The need of the hour, was ethical training for software engineers. "They need it even more than lawyers and judges. They shape the world. For instance, more and more today, the question of discrimination turns out to be a question of design. We need to look at how software is designed. We need to ensure that algorithms do not discriminate against other people." Harari said.

It was at this point that Harari brought up his version of the Trolley Problem.

"I've focused on the dangers of these technologies, but they have huge advantages. The vast majority of traffic accidents for instance, are caused by human error. If we replace humans at the wheel with driverless cars, we could save a million people a year," he said.

Makers of driverless cars though, would have to think about ethics.

Harari asked the audience to imagine a driverless car was going down a road, with its owner asleep in the back seat, when two children suddenly shot out in front of it. Should the car continue straight ahead (and kill the children) or veer away from them, only to collide with an oncoming truck, that was sure to cause the death of the owner?

"Computers don't have a subconscious. They do whatever you programme them to do," he pointed out. So you could have the best philosophers in the world in a room and give them a year to decide [what the driverless car should do], and that's what the car would be programmed to do.

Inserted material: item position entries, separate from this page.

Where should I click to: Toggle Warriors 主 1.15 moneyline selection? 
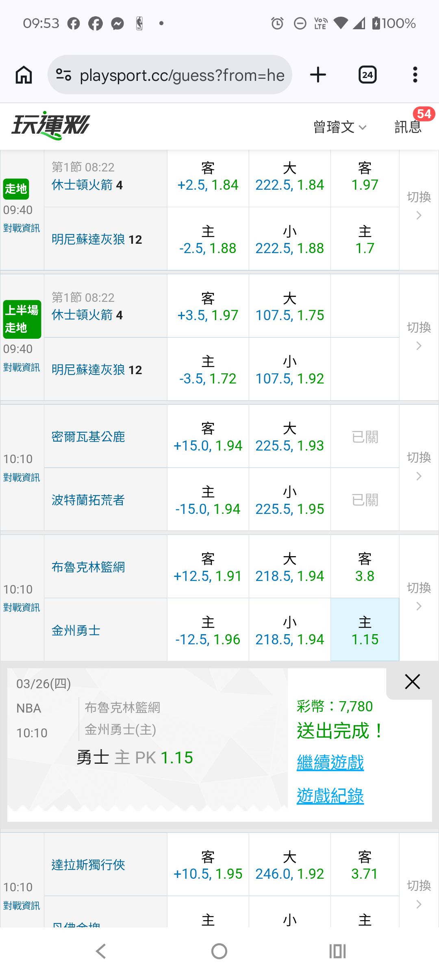[x=365, y=631]
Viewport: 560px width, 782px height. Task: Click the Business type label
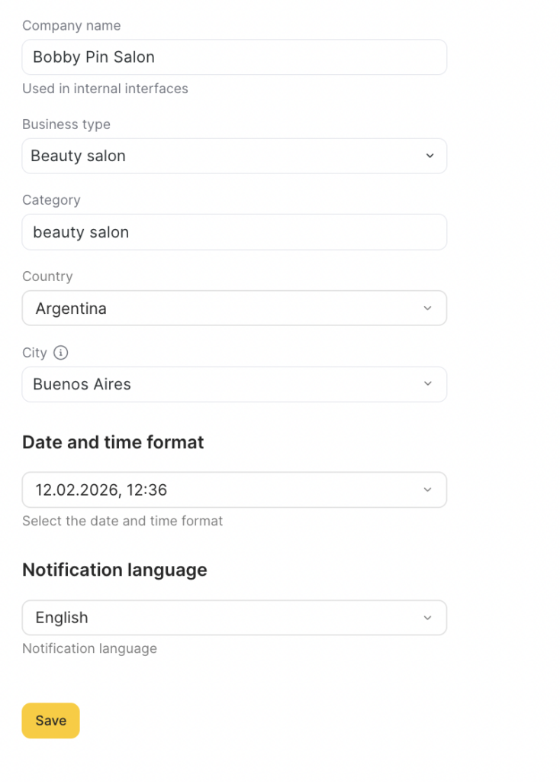[x=66, y=124]
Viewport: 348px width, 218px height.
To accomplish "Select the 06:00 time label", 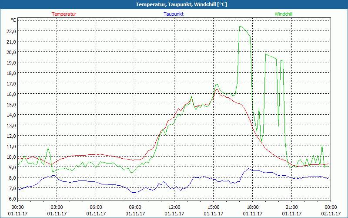I will [x=96, y=207].
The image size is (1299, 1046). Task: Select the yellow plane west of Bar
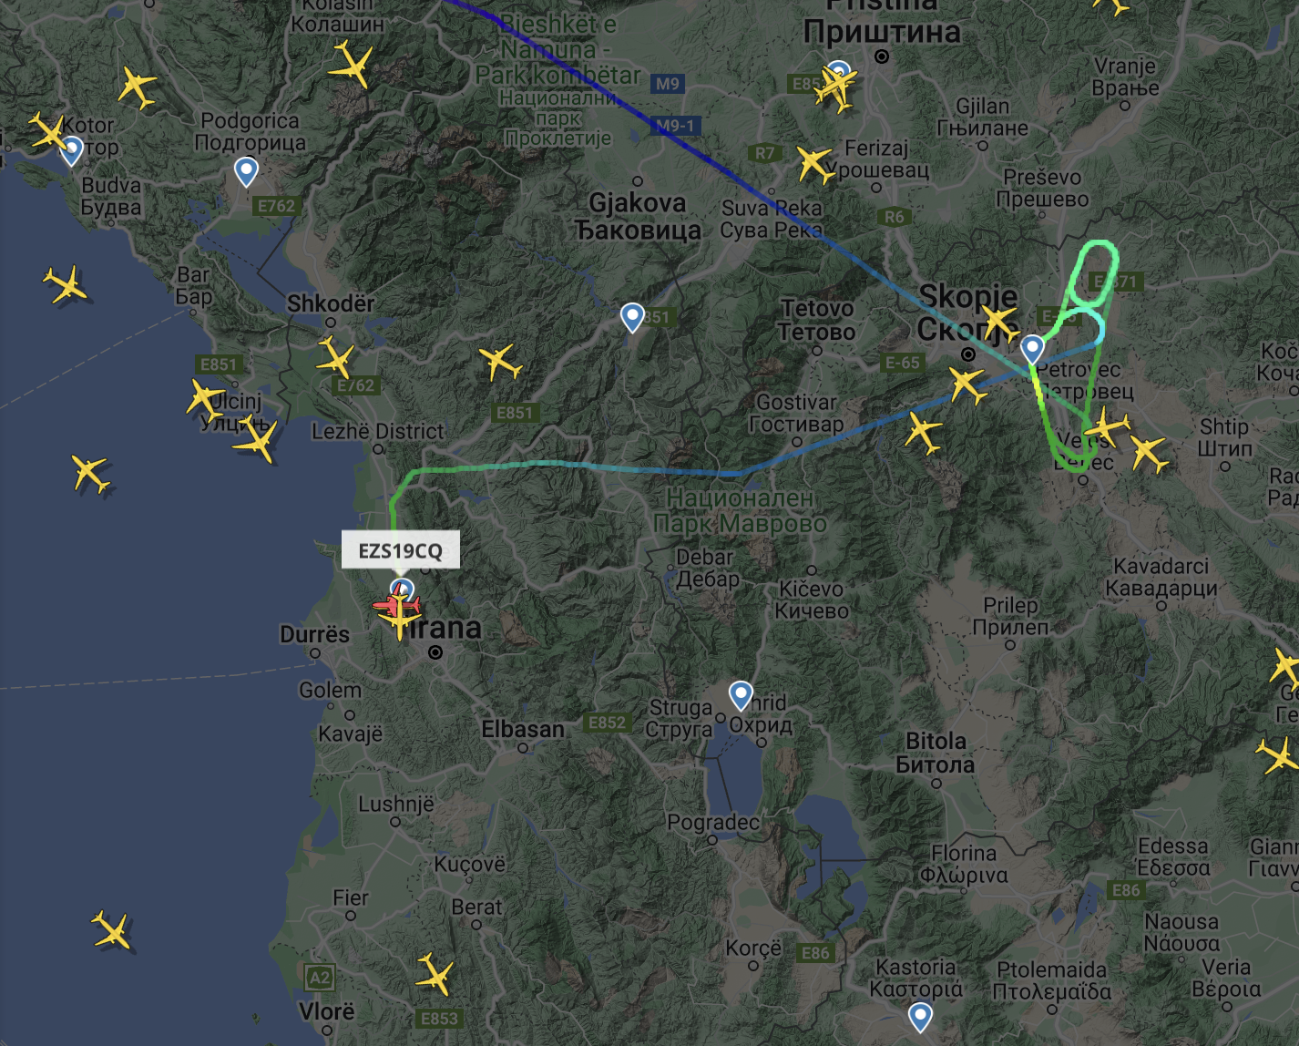66,284
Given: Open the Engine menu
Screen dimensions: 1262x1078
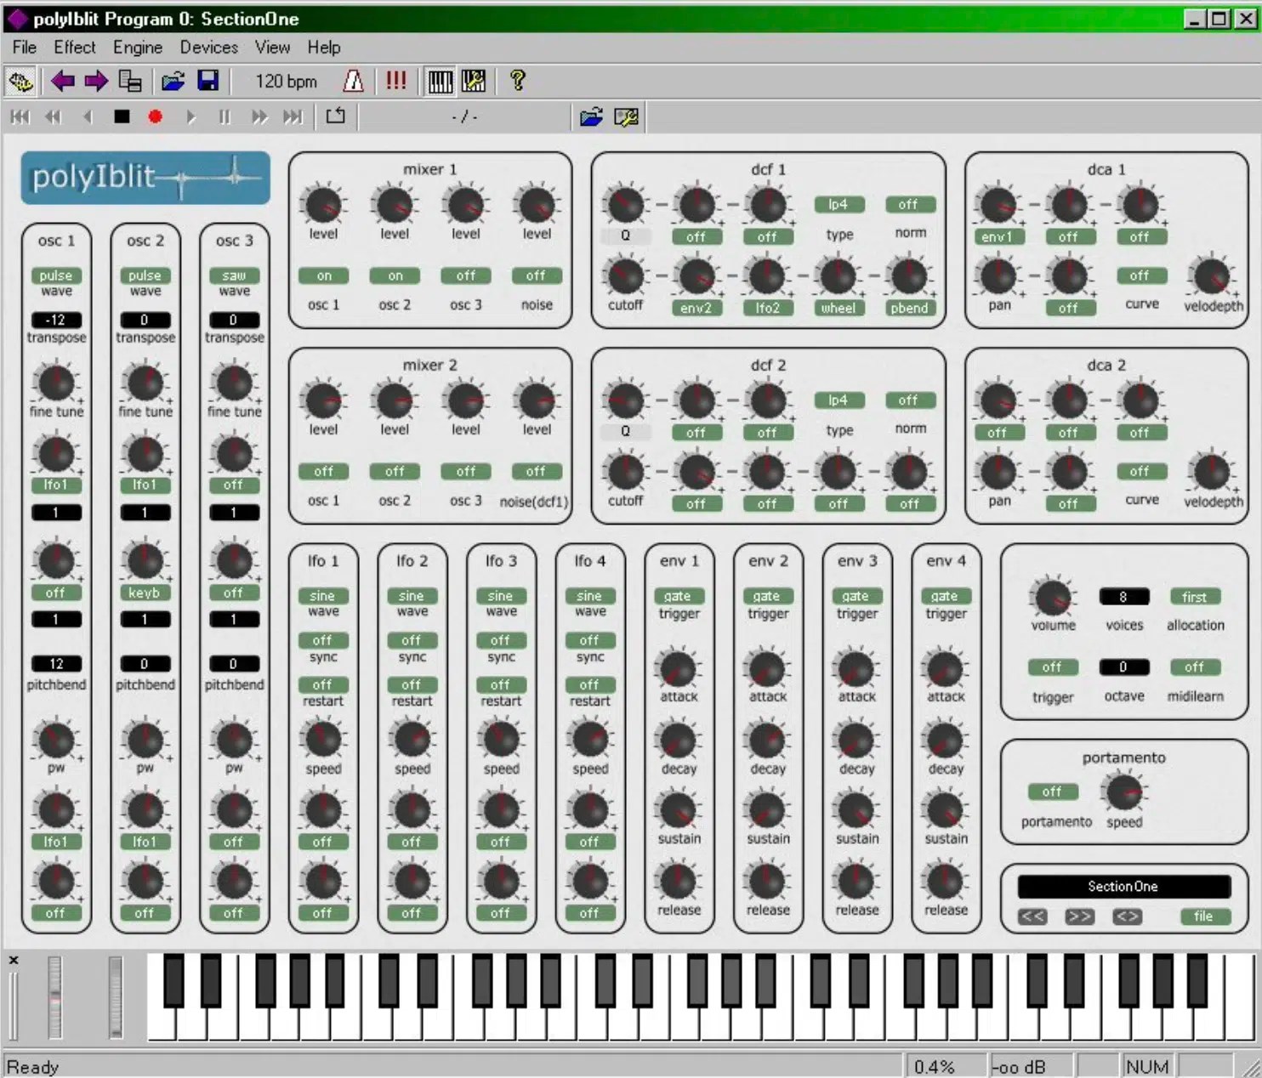Looking at the screenshot, I should pos(137,48).
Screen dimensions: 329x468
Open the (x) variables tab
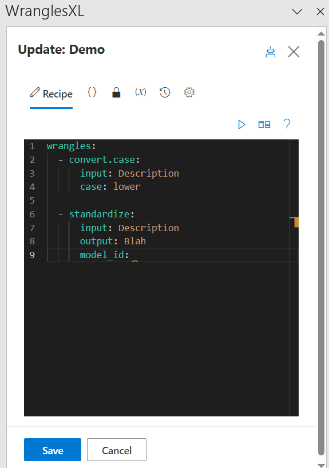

If you left the decision to the makers, Harari said, they'd come up with two models of cars: "Tesla Altruist and Tesla Egoist" and leave it up to the buyer to choose, because the “customer is always right”.

"These are questions that philosophers have been debating thousands and thousands of years, but they had very little practical import. These questions of ethics are now related to practical questions of engineering," Harari said. "We've always needed philosophers and spiritual guides, but we need them now more than ever before because we're more powerful now than ever before."

(The matter of Yuval Noah Harari's lecture has been condensed and rearranged in this piece.)